Are we asking too much of our land?

Currently, the Bitterroot Valley of Montana is facing a multitude of environmental concerns. All levels, from in the earth to in the atmosphere, have been impacted within the past hundred years. Starting with the soil, here are a few of the environmental problems faced. Only one third of the land is covered in healthy soil. The other two thirds are either on the verge of needed restoration or is already in need of restoration. To list only a few of the reasons, saline seep, the exhaustion of nutrients in the soil, and erosion are all playing a part. Another huge issue being faced is water quality and quantity. As the climate is changing, the snowmelt is producing less water over a shorter period of time. In turn, this is causing a shortage concern for the latter parts of the growing season. In conclusion, these are all problems being faced right now. Problems that have been caused by the stress the population has applied. The land is being asked to provide so much more than it ever has and it is starting to take a toll on the sustainability and health of the valley. These problems need to be solved or else new issues will continue to arise that have never been faced before.

Montana is a great place to use as a model for exploring the worlds environmental concerns. Even though Montana might face more or less specific concerns than other places, the basic concerns are the same. Problems with water shortage, water quality, air quality, are all issues that need to be confronted throughout the globe. Now, there are issues such as overgrazing, saline seep, and toxic runoff from mines that may not be global, but the necessities for life previously listed are happening everywhere.

1 thought on “Are we asking too much of our land?”

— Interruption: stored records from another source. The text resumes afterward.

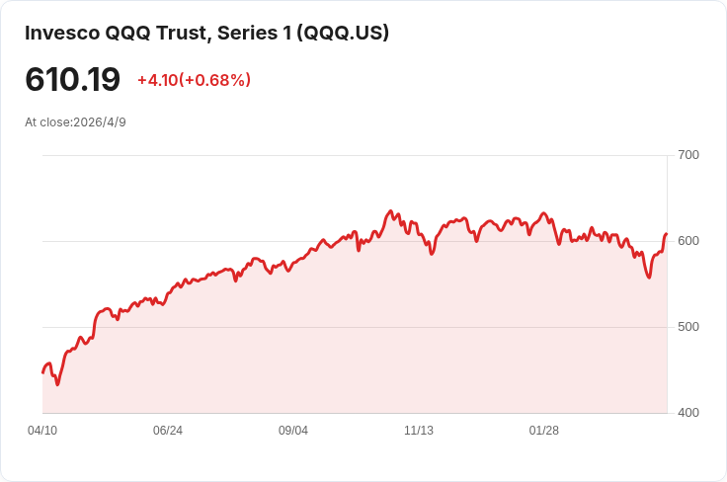Click the chart line's highest peak
Screen dimensions: 727x482
point(390,211)
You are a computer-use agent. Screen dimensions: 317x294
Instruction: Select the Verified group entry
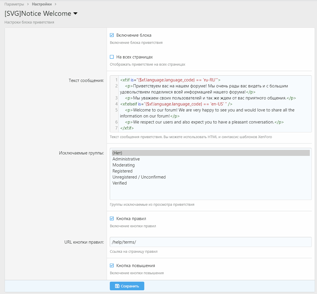pos(120,183)
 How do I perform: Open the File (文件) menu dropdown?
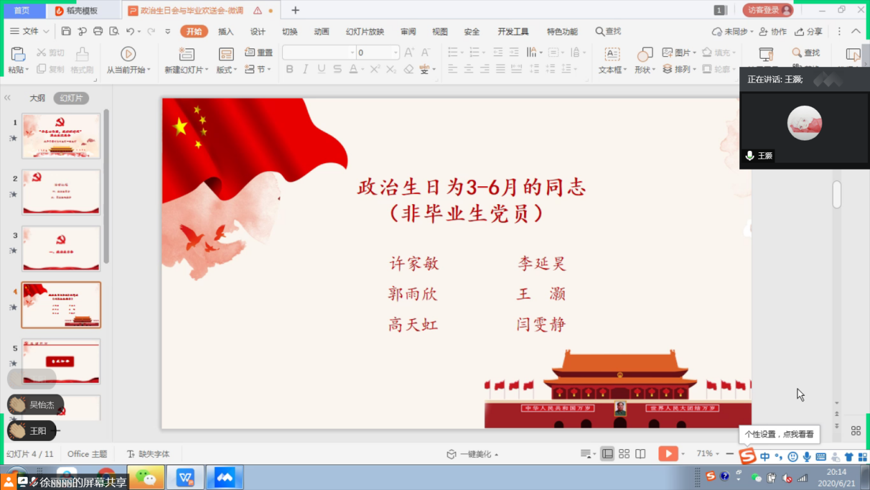coord(30,31)
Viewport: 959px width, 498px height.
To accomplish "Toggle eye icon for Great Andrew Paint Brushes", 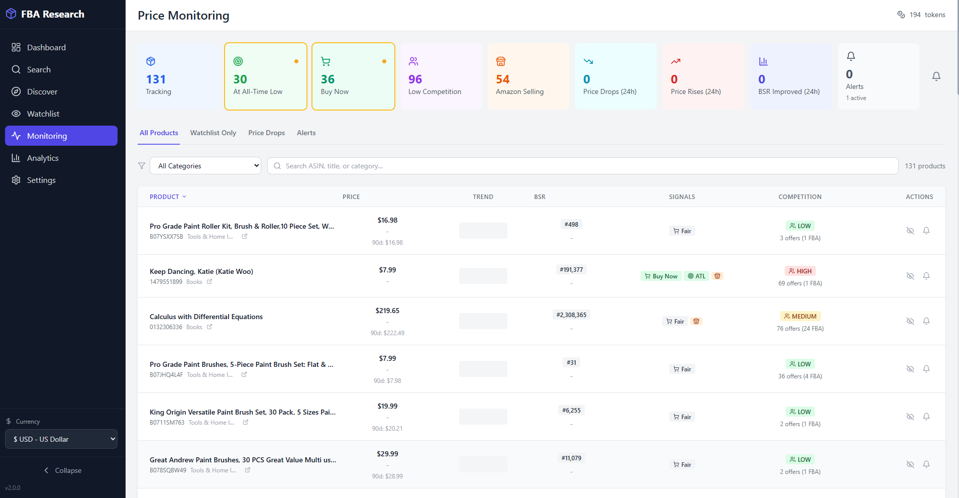I will (910, 464).
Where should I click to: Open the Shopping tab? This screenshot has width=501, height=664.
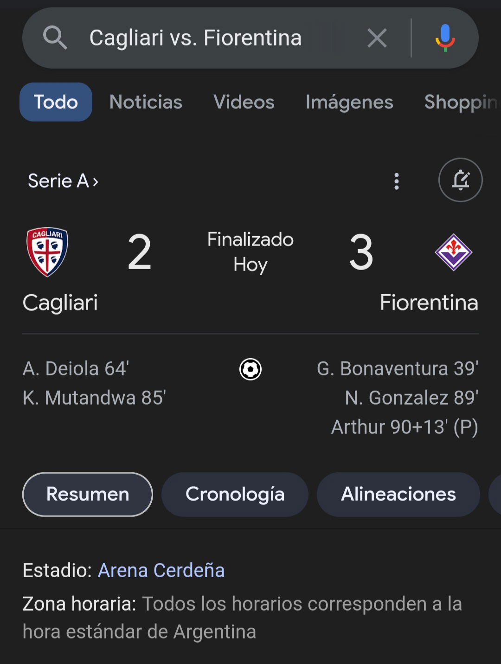[x=462, y=102]
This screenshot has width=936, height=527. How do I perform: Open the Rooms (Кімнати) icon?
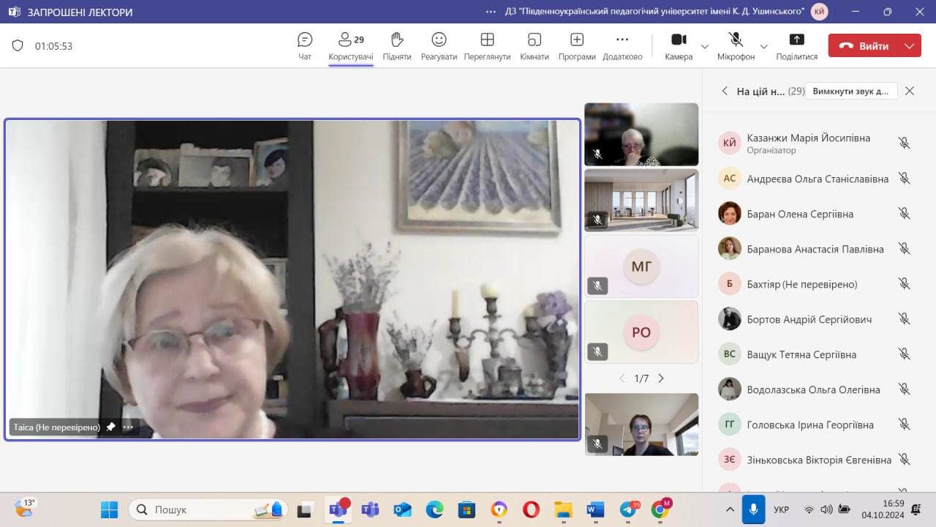click(x=535, y=40)
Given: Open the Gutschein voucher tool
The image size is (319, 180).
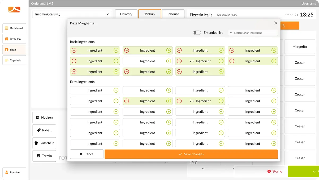Looking at the screenshot, I should click(x=44, y=143).

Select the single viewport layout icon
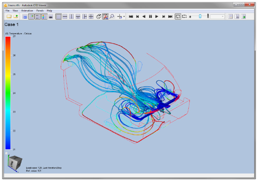58,16
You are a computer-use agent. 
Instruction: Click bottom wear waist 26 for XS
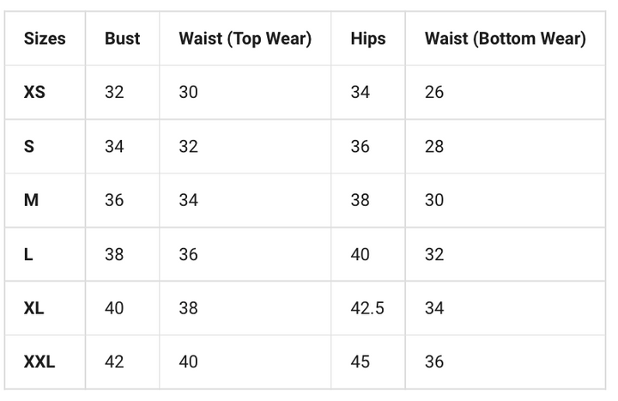coord(434,92)
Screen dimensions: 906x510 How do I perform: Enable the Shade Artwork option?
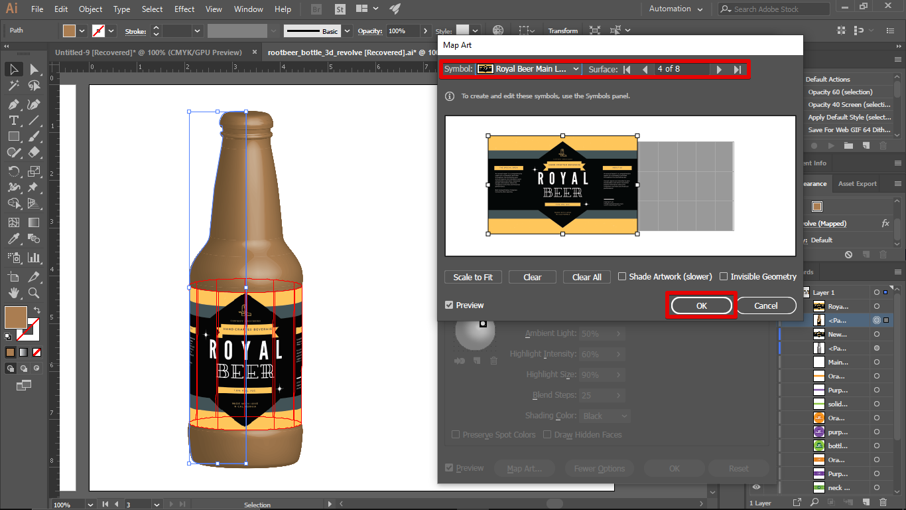(622, 276)
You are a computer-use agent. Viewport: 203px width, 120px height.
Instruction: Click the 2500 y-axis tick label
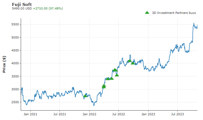pos(15,102)
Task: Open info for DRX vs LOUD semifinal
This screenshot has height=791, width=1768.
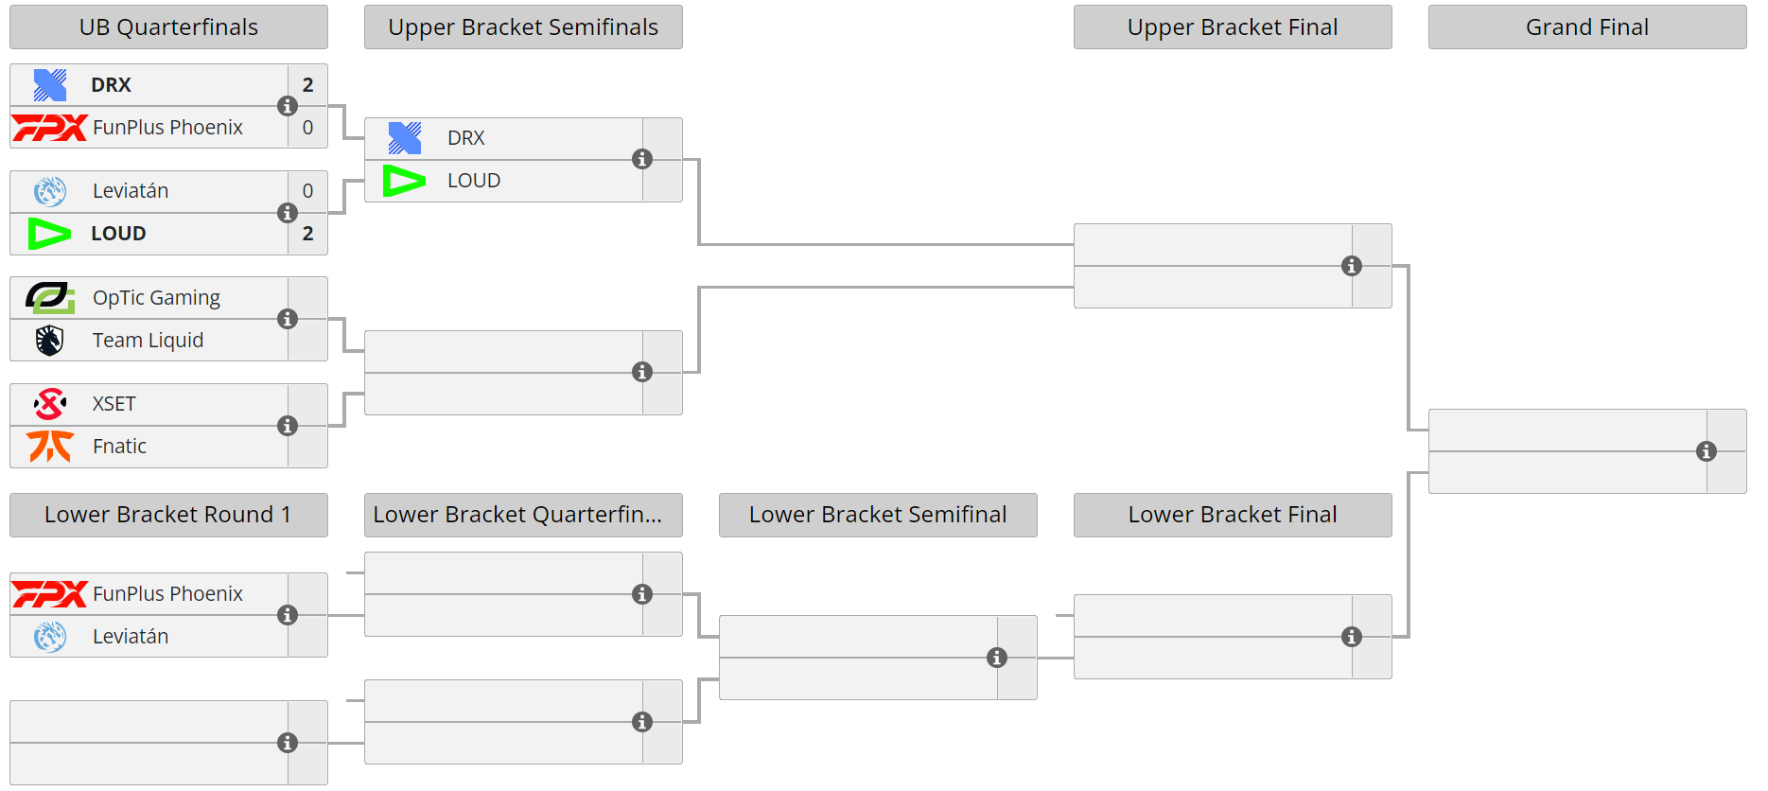Action: tap(642, 159)
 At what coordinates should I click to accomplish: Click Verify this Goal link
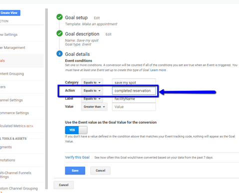click(x=77, y=157)
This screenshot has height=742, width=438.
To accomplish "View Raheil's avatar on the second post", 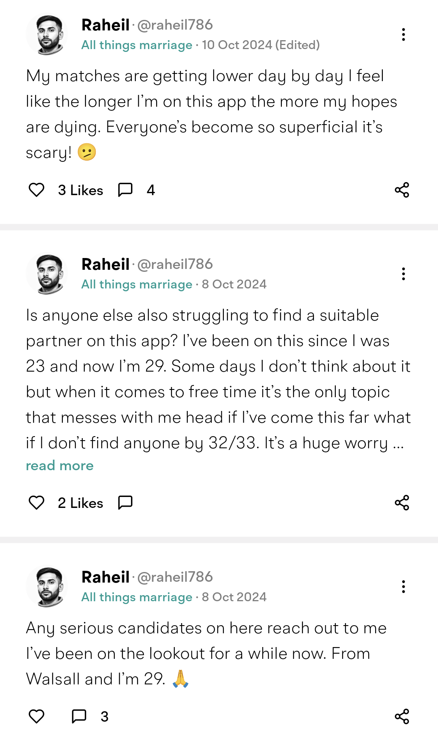I will click(47, 274).
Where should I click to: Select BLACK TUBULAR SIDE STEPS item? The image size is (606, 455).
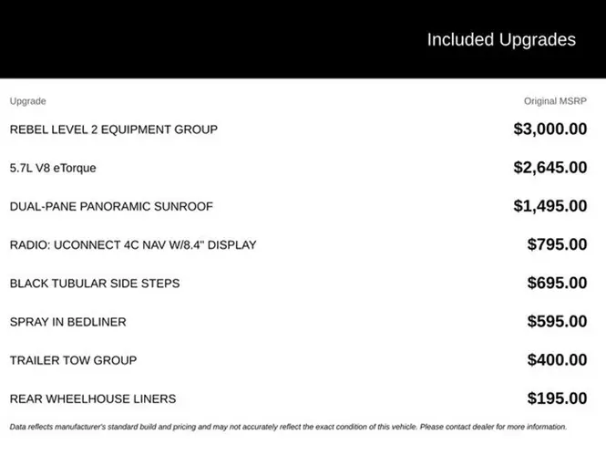(x=95, y=284)
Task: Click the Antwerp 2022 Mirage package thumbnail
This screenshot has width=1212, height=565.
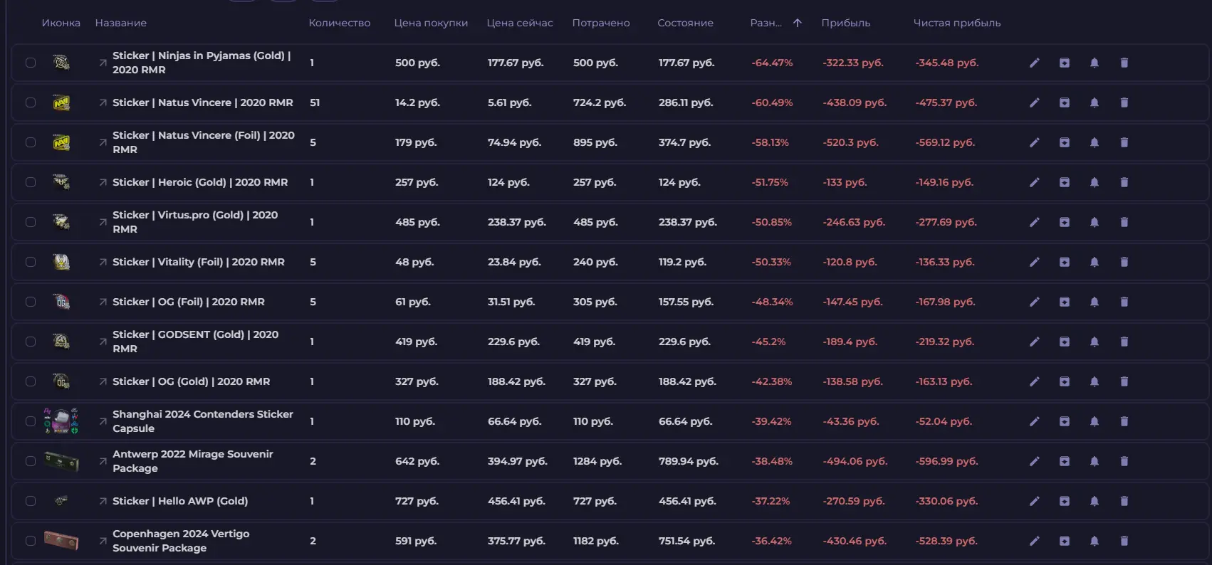Action: pyautogui.click(x=61, y=461)
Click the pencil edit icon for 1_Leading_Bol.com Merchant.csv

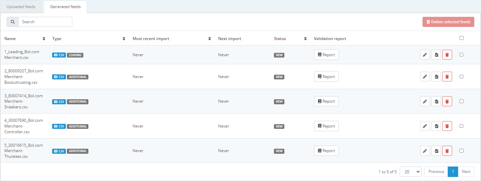pos(425,55)
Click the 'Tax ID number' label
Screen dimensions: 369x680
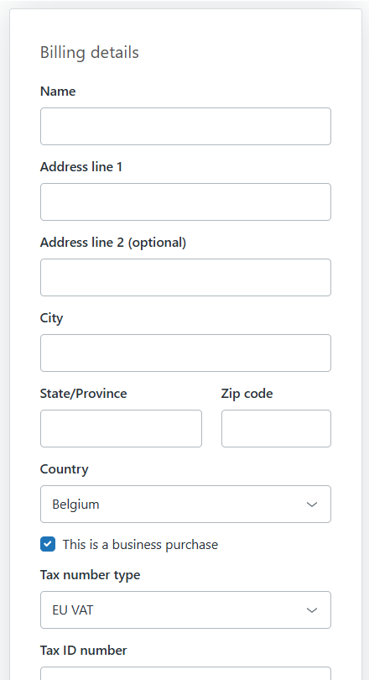[x=83, y=651]

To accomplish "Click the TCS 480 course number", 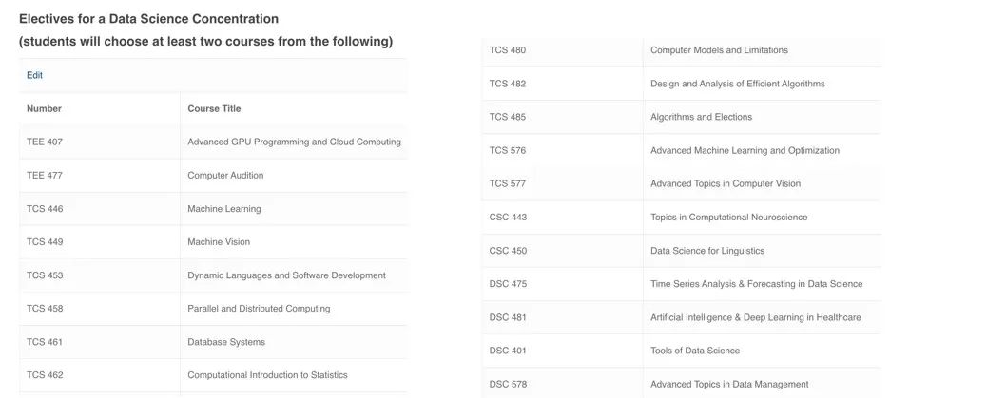I will pos(508,50).
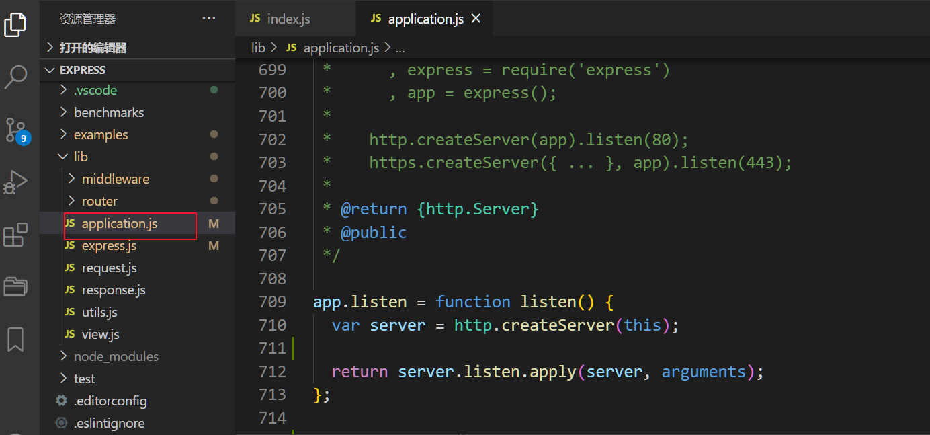The height and width of the screenshot is (435, 930).
Task: Open Source Control with 9 changes
Action: [x=15, y=130]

  1. I agree with just about everything that you have mentioned in your post and think it is very well thought out. The only thing I would have added to the first paragraph is a stronger mention of humanity’s impact and why this wouldn’t be as big of a problem if it wasn’t for it. Another problem you weren’t able to mention is the impact of forest density and fire control on the environment. However, I realize this would be difficult to add due to length limitations. Your second paragraph is also very well thought out and I love that you mentioned that Montana may not be the most specific model when it comes to the subject. I wrote in my post that it didn’t serve as a very good model due to the major differences it has with more urban areas. Your post allowed me to think of it in a somewhat different, more general way. Good job.